Start of The data

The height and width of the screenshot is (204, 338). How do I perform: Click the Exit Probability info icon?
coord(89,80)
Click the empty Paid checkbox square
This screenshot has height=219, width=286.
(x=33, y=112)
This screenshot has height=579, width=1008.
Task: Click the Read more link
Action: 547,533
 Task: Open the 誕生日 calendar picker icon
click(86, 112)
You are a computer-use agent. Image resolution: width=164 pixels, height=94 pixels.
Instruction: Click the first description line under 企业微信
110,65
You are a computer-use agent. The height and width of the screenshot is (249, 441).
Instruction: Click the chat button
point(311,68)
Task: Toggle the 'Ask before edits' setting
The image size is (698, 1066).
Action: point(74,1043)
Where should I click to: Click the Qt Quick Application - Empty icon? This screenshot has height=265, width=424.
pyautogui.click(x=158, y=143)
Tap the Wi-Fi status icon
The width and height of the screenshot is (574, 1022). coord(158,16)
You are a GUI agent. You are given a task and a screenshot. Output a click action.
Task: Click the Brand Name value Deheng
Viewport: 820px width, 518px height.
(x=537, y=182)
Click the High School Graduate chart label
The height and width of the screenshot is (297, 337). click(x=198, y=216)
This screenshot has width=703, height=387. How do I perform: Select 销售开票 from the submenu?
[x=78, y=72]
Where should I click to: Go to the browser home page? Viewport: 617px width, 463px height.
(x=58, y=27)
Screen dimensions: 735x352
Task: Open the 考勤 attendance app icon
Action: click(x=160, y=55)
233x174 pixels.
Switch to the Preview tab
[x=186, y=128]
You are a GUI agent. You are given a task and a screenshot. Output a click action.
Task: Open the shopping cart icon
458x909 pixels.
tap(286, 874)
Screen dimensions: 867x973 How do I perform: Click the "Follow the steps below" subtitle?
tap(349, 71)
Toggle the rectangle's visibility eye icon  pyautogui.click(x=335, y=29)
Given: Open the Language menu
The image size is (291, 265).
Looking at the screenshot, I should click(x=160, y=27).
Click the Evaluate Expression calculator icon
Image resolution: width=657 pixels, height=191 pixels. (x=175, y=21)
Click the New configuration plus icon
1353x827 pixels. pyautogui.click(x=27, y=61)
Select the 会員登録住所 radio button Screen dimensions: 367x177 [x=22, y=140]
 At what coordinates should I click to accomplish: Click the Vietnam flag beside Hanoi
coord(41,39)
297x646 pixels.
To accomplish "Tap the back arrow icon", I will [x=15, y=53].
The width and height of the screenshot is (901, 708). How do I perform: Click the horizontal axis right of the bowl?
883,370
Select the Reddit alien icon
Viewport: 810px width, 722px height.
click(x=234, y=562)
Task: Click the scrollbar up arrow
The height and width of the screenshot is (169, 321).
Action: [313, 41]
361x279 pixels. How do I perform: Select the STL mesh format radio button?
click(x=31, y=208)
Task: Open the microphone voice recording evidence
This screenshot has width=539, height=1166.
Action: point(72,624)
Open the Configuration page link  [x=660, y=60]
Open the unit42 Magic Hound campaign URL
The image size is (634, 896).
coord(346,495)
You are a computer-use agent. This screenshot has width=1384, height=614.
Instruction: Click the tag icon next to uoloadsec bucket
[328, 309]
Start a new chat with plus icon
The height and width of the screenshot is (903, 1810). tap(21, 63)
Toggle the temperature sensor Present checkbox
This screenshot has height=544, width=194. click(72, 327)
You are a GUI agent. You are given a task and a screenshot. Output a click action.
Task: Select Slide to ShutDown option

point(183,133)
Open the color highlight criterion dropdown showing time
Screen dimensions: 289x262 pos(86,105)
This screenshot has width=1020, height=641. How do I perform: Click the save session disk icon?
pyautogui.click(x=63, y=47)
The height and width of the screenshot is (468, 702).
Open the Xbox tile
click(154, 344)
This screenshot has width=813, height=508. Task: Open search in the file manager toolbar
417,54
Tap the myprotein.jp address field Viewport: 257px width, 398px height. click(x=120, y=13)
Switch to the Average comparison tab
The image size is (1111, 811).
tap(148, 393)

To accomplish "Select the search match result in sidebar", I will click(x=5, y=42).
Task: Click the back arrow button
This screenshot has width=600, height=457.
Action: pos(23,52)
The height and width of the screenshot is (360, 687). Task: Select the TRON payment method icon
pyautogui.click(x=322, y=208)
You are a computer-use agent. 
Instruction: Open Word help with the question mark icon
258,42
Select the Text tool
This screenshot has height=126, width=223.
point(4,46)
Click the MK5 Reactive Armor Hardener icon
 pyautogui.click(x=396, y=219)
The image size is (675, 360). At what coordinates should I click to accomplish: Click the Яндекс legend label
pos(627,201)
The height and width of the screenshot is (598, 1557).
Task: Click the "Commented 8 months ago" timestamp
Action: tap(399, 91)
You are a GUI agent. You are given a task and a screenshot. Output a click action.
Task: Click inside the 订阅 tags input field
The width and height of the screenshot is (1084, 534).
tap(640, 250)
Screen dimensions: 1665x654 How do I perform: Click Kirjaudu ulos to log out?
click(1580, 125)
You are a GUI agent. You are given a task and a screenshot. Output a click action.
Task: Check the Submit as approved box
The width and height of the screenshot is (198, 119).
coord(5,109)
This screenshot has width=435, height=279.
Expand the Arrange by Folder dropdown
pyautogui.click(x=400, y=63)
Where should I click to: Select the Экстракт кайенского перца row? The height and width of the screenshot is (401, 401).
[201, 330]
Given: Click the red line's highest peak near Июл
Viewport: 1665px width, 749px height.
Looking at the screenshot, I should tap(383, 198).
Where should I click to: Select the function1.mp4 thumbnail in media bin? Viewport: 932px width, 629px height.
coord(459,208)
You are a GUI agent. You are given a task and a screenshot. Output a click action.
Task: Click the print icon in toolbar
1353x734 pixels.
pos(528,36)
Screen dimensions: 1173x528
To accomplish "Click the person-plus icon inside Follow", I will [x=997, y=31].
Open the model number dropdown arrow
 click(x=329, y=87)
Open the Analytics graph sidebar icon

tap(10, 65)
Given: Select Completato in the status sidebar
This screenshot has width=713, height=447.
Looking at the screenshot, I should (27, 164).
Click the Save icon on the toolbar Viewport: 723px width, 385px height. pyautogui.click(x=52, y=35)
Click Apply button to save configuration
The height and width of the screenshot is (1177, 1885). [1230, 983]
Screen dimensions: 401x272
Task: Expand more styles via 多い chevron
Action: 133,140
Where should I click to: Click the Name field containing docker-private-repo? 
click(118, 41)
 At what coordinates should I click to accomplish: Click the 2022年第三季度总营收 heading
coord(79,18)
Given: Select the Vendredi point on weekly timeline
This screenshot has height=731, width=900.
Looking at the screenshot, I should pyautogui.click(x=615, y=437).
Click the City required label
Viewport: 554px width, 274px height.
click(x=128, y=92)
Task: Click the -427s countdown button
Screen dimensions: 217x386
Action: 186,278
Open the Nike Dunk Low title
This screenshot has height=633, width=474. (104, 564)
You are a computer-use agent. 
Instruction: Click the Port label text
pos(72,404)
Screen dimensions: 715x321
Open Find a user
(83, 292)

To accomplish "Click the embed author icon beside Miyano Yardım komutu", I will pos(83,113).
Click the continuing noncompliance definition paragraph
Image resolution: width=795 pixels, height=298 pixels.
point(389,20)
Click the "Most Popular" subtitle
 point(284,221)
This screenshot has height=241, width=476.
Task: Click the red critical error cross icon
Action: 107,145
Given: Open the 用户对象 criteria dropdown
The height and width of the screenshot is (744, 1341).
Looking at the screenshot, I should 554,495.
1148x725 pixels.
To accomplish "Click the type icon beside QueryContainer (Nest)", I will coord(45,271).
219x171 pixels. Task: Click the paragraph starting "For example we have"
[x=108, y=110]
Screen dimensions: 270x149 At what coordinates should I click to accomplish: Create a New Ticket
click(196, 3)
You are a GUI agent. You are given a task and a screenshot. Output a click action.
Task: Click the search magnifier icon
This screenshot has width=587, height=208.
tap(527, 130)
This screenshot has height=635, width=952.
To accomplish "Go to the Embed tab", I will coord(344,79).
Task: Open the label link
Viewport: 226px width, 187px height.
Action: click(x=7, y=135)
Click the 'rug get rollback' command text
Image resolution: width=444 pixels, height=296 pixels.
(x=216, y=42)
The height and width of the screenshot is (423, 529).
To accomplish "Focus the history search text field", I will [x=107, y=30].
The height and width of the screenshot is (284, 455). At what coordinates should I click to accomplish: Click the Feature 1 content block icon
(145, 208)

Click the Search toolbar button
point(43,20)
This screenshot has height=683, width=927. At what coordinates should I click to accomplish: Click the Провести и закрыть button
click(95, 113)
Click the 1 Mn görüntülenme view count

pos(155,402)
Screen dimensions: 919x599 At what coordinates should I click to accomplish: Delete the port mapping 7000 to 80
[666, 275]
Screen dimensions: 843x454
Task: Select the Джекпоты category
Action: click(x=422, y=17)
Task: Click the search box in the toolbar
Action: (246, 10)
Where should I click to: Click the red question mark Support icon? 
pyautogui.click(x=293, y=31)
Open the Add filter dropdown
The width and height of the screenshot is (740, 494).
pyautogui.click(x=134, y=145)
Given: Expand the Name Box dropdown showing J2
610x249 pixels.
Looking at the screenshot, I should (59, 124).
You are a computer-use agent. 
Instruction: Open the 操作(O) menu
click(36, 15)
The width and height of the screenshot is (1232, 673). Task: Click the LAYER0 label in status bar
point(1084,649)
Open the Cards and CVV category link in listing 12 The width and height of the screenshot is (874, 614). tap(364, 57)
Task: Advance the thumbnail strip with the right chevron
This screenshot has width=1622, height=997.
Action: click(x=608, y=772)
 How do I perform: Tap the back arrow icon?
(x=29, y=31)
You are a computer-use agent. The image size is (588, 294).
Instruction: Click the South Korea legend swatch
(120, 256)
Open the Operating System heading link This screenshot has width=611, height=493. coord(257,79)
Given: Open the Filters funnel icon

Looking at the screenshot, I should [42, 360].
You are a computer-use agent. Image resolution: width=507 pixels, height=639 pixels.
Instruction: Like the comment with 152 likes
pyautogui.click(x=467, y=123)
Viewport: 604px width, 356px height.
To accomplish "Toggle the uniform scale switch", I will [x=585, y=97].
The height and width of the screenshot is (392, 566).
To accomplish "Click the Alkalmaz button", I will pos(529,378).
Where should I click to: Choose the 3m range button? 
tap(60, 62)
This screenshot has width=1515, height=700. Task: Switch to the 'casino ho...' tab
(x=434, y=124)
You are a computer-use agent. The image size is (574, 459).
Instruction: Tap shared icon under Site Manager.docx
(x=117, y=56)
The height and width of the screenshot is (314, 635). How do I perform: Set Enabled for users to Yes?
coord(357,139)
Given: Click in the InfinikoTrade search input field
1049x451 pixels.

End of The data

* **Work task**:
For the string "inside", give the number of lines in the records that contain it and nothing besides.

* **Solution to this problem**:
2